→ Selected passage
+++

Sometimes I think I can physically feel my brain chemistry changing when we're in the middle of a song.
I’ve been dealing with some unforeseen changes and stressful unknowns in the last couple of weeks. Some of those unknowns are money-related, and isn’t that always the way? Just when your stress is at a level that really calls for some professional help, you’re not in the financial position to get it, which is part of why you’re so stressed.
Yay, life stuff.
Just as my fan was getting hit, one of my best friends, Colleen, mentioned on Facebook that a new session of the Britpop Choir she joined was starting in a few days. I must do this, I thought. I asked her for the details and told her I’d meet her there.
Colleen had joined the choir when she was in a rut. “You know, that feeling when you’re sick of yourself and you just want to break out and do something completely out of character?” she wrote for Archetypes. She wanted to join to discover a new part of herself.

+++

→ Listed entries
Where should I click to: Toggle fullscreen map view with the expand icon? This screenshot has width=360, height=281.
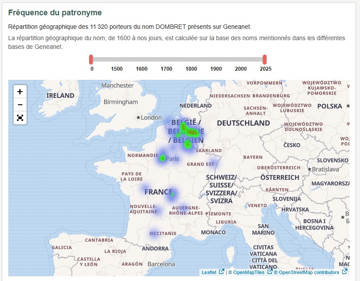(20, 118)
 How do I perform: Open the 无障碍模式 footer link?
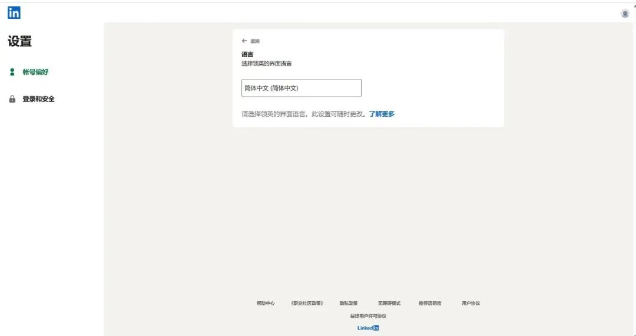389,303
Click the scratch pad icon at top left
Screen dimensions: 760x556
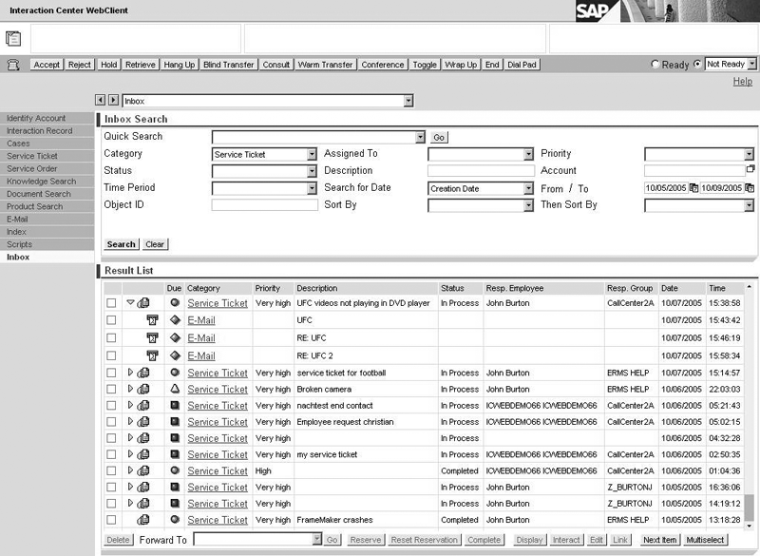[x=13, y=39]
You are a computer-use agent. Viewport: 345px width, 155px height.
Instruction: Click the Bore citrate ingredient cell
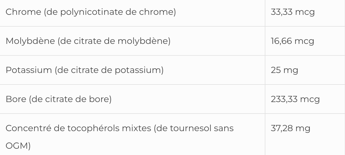point(59,99)
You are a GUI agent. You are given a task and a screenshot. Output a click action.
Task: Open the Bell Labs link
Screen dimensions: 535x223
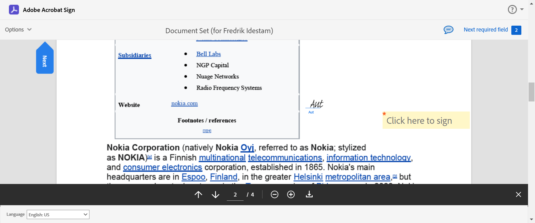tap(208, 54)

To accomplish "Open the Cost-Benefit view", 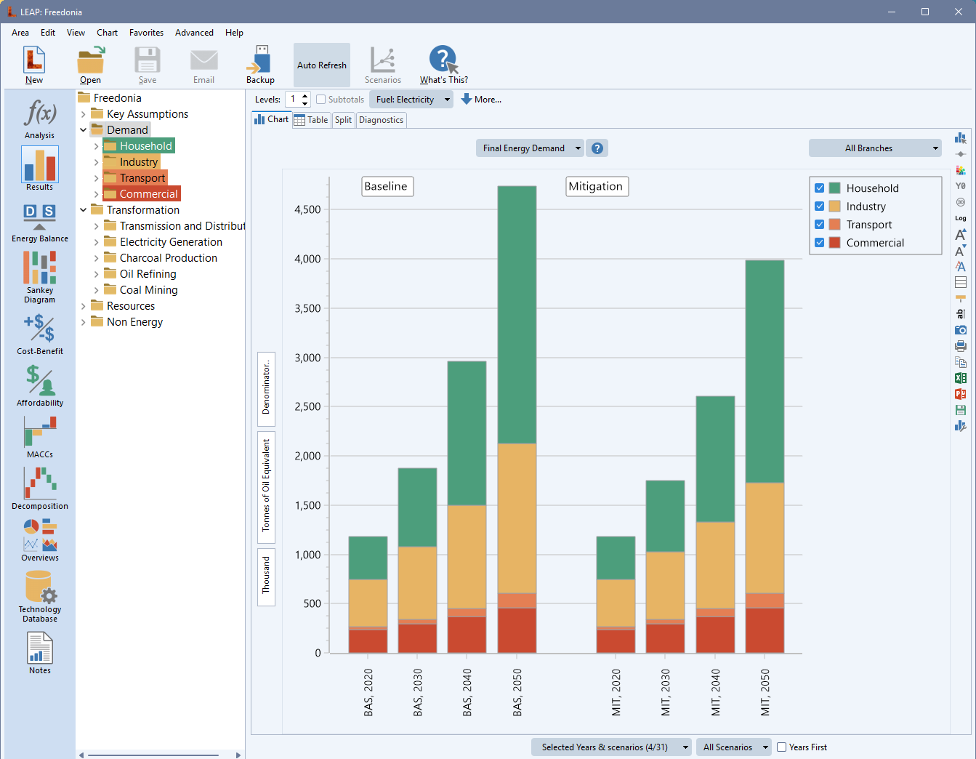I will 39,334.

+++

→ What to produce
Please copy the choir essay word for word from "I’ve been dealing" to "Yay, life stuff.". Answer using only the text, not the records.

→ Your response
I’ve been dealing with some unforeseen changes and stressful unknowns in the last couple of weeks. Some of those unknowns are money-related, and isn’t that always the way? Just when your stress is at a level that really calls for some professional help, you’re not in the financial position to get it, which is part of why you’re so stressed.
Yay, life stuff.